Strong Signals for December Rate Hike from Federal Reserve Members
Voting members from the Riksbank in Sweden chose yesterday to leave the current -0.35% interest rate in the country unchanged, instead seeing fit to expand quantitative easing by SEK65 billion. The size and duration of the expansion was not expected, with the massive sum to be spent on asset purchases through June of 2016. In a somewhat dovish tone given the current level of economic success in Sweden, the Central Bank revised its outlook lower due to sustained global risk and left room in yesterday’s statement for market participants to anticipate a potential rate cut. The larger than expected expansion of easing measures and the dovish tone took traders by surprise, and spurred a -0.57% decline in the EURSEK pair, which closed at an 8-day low at 9.3380. The moves by the Swedes are largely considered anticipatory to the ECB’s own potential expansion later in the year.
The expected and delivered result of October’s Federal Open Market Committee meeting in the US was an unchanged interest rate. However, the tone of the meeting was decidedly hawkish and caught the markets by surprise. Comments included the notion that the US economy is on track and may be healthy enough to endure a rate hike in December after all. Fed funds futures are currently pricing in a 47% chance of a rate hike in December as sentiment surrounding liftoff changes. Instead of a unanimous vote to keep rates steady, yesterday’s meeting had one dissenter in favor of immediate liftoff, namely Richmond Federal Reserve President Jeff Lacker. This news and the general flavor of the affair pushed the dollar up 1.15% against the Euro, with the EURUSD pair closing at 1.0921 and precious metals also sinking.

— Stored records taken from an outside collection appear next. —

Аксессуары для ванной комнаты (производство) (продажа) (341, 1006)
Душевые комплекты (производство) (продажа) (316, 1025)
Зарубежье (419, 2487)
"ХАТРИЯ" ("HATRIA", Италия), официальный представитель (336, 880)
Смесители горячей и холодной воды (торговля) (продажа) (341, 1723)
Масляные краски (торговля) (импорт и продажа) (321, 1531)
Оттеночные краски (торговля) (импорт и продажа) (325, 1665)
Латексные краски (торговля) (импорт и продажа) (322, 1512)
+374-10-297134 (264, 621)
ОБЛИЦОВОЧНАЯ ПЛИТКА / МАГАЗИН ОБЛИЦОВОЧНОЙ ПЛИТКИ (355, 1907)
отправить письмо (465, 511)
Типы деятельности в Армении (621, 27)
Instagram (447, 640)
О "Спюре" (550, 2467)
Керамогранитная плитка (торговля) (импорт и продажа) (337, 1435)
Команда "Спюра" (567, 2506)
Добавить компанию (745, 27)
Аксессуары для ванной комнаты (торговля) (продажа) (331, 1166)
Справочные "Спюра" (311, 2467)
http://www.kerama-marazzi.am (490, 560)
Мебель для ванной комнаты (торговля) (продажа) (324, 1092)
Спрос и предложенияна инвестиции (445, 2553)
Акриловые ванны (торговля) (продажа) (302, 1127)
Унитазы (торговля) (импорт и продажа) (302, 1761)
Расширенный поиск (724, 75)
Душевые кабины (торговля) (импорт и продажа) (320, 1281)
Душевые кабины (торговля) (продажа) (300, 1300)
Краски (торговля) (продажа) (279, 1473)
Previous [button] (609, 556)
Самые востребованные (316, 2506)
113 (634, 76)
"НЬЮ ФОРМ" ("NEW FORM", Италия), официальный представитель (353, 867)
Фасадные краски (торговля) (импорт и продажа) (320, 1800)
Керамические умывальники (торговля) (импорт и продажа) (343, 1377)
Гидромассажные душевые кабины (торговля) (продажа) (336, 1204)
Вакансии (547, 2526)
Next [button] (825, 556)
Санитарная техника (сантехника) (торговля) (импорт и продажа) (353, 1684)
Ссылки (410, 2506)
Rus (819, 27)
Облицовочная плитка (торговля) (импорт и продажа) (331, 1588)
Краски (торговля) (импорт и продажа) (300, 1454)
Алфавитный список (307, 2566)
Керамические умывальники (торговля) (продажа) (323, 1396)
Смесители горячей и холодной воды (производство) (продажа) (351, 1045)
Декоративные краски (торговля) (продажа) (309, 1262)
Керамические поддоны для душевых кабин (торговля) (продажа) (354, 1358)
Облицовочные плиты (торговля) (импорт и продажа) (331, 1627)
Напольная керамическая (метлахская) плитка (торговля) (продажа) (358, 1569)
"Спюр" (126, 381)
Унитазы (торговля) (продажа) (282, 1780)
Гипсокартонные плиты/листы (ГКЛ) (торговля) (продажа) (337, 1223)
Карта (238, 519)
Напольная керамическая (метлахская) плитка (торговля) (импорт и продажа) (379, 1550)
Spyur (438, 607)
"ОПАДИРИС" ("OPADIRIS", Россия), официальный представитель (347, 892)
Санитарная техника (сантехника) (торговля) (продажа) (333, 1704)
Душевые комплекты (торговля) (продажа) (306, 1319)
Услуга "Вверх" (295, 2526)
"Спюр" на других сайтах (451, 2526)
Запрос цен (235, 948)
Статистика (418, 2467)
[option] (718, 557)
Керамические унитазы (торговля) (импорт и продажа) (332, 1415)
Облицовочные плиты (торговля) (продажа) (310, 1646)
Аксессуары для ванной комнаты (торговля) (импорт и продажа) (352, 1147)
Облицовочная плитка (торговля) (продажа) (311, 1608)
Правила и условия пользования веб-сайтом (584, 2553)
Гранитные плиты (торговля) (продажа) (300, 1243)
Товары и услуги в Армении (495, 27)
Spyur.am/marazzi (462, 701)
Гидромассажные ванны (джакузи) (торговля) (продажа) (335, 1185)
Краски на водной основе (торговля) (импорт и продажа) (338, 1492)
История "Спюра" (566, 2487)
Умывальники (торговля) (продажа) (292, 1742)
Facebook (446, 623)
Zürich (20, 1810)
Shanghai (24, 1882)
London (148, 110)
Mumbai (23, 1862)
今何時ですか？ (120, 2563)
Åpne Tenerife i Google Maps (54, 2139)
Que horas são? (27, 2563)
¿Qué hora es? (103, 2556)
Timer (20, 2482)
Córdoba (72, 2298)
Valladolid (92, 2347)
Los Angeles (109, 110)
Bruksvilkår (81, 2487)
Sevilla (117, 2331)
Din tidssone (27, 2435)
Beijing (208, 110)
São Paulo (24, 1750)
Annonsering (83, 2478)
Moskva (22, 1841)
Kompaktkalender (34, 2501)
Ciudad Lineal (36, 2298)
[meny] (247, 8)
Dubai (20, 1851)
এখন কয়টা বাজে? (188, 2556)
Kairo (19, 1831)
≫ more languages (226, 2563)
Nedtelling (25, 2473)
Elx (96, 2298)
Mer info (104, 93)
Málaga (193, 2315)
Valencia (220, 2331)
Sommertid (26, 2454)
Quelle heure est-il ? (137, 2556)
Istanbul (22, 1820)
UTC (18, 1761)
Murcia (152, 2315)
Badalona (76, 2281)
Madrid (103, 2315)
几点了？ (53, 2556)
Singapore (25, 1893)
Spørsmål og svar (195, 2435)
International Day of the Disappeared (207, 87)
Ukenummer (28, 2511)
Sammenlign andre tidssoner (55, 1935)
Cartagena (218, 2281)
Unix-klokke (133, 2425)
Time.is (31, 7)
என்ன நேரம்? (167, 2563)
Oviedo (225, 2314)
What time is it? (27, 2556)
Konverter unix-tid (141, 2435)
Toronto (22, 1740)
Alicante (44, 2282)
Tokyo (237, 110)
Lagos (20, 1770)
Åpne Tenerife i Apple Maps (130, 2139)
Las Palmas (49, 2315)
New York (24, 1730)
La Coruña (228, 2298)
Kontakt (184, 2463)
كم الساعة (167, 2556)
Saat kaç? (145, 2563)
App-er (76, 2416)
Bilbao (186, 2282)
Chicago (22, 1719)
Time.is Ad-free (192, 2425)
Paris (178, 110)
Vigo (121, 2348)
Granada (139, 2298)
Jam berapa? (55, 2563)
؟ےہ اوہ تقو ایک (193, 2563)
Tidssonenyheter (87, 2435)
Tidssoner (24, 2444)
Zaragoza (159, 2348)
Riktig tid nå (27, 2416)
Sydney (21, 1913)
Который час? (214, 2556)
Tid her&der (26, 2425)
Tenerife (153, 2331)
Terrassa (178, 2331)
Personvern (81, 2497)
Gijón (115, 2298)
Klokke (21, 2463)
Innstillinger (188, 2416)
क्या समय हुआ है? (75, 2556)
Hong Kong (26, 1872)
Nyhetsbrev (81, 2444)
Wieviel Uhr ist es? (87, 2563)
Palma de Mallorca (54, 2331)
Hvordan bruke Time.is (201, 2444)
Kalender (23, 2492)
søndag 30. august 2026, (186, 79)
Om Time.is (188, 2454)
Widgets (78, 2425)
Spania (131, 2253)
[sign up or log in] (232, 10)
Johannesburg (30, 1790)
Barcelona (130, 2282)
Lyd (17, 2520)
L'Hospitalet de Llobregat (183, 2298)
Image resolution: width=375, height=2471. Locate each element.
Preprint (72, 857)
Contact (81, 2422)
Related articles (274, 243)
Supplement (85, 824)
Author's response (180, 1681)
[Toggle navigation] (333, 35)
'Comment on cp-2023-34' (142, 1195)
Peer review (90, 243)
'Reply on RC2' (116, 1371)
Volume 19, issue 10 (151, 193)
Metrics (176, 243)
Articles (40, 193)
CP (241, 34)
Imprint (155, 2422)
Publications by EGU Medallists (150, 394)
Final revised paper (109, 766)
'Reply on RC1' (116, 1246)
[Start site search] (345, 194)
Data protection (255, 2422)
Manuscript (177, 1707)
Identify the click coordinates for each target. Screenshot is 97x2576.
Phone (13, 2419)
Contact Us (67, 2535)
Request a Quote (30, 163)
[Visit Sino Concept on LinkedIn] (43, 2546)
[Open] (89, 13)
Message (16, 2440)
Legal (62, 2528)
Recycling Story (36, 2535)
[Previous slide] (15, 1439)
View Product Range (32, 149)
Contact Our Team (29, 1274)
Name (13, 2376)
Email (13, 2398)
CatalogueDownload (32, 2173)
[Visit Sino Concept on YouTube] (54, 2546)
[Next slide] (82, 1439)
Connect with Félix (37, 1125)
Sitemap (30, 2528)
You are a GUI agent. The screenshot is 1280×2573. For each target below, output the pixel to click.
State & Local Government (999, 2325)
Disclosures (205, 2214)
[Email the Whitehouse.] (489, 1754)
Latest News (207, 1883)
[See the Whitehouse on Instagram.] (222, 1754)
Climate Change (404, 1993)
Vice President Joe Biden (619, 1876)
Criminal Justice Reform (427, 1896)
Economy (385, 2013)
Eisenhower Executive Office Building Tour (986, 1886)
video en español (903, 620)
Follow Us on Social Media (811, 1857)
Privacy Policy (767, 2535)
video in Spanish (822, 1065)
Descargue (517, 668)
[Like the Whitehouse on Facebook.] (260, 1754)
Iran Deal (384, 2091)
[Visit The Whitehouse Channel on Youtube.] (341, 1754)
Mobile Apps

Members of the Reserve Bank of New Zealand also elected to keep rates unchanged, citing the recent global gains in the dairy trade as a boon to the economy enough to drastically improve both consumer and business confidence. Markets expected rates to remain steady at 2.75%, yet the RBNZ left room for potential changes to rates should the Kiwi dollar become too strong or global trade dampen the inflation outlook. This was mentioned specifically by the Governor of the RBNZ, Graeme Wheeler, who stated that rate cuts are probable should the stronger Kiwi dollar slow down domestic trade and therefore medium-term inflation. Fair weather results like the bump in commodities means the Central Bank will stave off a rate cut for the meantime, yet the prospect remains. The Kiwi dollar leaned -0.90% lower yesterday to close at 0.6690.
GBPCHF Equidistant Channel Trading Opportunity
The continued ascension in UK economic data has more than offset the recent data misses, especially following the GDP announcement in a growing sign that markets believe the Bank of England will move to raise rates in early 2016. The continued emphasis on keeping the Swiss Franc competitive has contributed to the prevailing weakness in the currency, helping the GBPCHF pair appreciate over time. The equidistant channel formation emerging in the GBPCHF has a bullish bias with ideal positions taken near the lower channel line targeting the upper channel line for an exit. Should prices fall below the lower channel line it could be indicative of a channel-based breakout to the downside to be confirmed by renewed momentum and higher trading volumes.